TLX Block Attention: A Warp-Specialized Blackwell Kernel for Fixed-Block Sparse Self-Attention

Background

Self-attention is the foundational mechanism in Transformers, enabling models to weigh the relevance of every element in a sequence against every other element. Block-diagonal self-attention—where sequences are partitioned into fixed-size groups that attend only within themselves—is a widely-used pattern in recommendation and feature-interaction models (e.g., BlockBERT). In Meta's ads ranking production stack, workloads typically involve batch sizes of 1152, sequences up to ~4k tokens, head dimensions of 64 or 128, and ~70% sparsity in the attention structure. As these models scale, attention cost becomes the dominant bottleneck.

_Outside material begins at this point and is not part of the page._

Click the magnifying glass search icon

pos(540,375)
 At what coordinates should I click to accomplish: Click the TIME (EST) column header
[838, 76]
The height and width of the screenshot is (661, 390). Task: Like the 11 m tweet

General-purpose kernels like Flash Attention v2 (with block masking) or FlexAttention (FA4) are currently used but are suboptimal. FlexAttention operates at a minimum tile size of 256, which is incompatible with the 64-token blocks these production models require. Flash Attention v2 remains the strongest available baseline at this tile size but leaves significant performance on the table because its design caters to arbitrary-length causal attention patterns.

Key Points

• The core thesis: When the attention pattern is known at compile time, you can build something dramatically faster. The fixed constraint that every Q tile attends to exactly one K/V tile can be propagated through the entire algorithm.

• Cascade of simplifications from the fixed-block constraint:

  • Eliminates multi-iteration accumulators: Standard Flash Attention iterates a Q tile over multiple K/V tiles, maintaining running statistics (row-wise max and log-sum-exp). With block-diagonal attention, this collapses into a single GEMM.
  • Removes online softmax correction: Flash Attention applies a correction factor at each step (alpha = exp(m_old - m_new)) to preserve numerical stability across tiles. When there's only one K/V tile per Q tile, this entire mechanism is unnecessary overhead.
  • Eliminates auxiliary kernel launches: Bookkeeping operations like logsumexp that are essential for arbitrary-length attention become pure overhead in the block-diagonal setting.

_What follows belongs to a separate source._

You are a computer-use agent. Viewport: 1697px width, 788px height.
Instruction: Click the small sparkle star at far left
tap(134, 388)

• Performance results on NVIDIA B200 GPUs:

  • ~1.85× forward speedup over Flash Attention v2
  • ~2.50× backward speedup over Flash Attention v2
  • ~3.5× speedup for the combined attention-and-rotary backward pass when rotary embeddings are fused into the attention epilogue

• Built on TLX (Triton Language Extensions): A set of low-level extensions to the Triton compiler exposing hardware-native control over:

  • Warp specialization
  • Asynchronous tensor core operations
  • Memory hierarchy management on Blackwell GPUs
  • TLX bridges the gap between Triton's Python-level productivity and the fine-grained hardware control traditionally requiring raw CUDA or CUTLASS

Significance

This work demonstrates a powerful architectural principle: domain-specific compile-time knowledge can yield multiplicative speedups over general-purpose implementations. Rather than building a universal attention kernel and masking out irrelevant computations, encoding the known structure directly into the algorithm eliminates entire categories of overhead—multi-tile iteration, numerical correction stages, and auxiliary launches. The ~3.5× speedup for fused attention-plus-rotary backward passes is particularly notable, showing that kernel fusion combined with structural awareness compounds performance gains. For production recommendation systems at Meta's scale, where attention is the dominant cost and patterns are fixed, this approach translates directly into meaningful infrastructure savings and latency reductions.